Setting up custom alerts
custom-alerts.Rmd
library(slurmtools)
#>
#>
#> ── Needed slurmtools options ───────────────────────────────────────────────────
#> ✖ options('slurmtools.slurm_job_template_path') is not set.
#> ✖ options('slurmtools.submission_root') is not set.
#> ✖ options('slurmtools.bbi_config_path') is not set.
#> ℹ Please set all options for job submission defaults to work.
library(bbr)
library(here)
#> here() starts at /home/runner/work/slurmtools/slurmtools
nonmem = file.path(here::here(), "vignettes", "model", "nonmem")

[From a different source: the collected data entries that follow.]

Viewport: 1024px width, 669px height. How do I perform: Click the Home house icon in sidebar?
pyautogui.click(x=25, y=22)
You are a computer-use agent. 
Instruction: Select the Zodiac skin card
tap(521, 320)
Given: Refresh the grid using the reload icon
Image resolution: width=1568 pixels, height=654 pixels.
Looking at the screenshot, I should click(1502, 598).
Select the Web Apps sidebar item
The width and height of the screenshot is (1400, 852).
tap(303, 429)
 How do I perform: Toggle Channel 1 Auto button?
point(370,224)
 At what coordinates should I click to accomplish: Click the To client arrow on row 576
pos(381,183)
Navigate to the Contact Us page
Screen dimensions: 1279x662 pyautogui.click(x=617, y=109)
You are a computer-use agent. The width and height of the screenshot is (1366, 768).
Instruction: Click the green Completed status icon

options('slurmtools.submission_root' = file.path(nonmem, "submission-log"))
Submitting a NONMEM job with nmm
Instead of using bbi we can use nmm
(NONMEM
Monitor) which currently has some additional functionality of
sending notifications about zero gradients, missing -1E9 lines in ext
file, and some very basic control stream errors. Nonmem-monitor also
allows for setting up an alerter to be better fed these messages - more
on that later. To use nmm
you can install the latest
release from the github repository linked above.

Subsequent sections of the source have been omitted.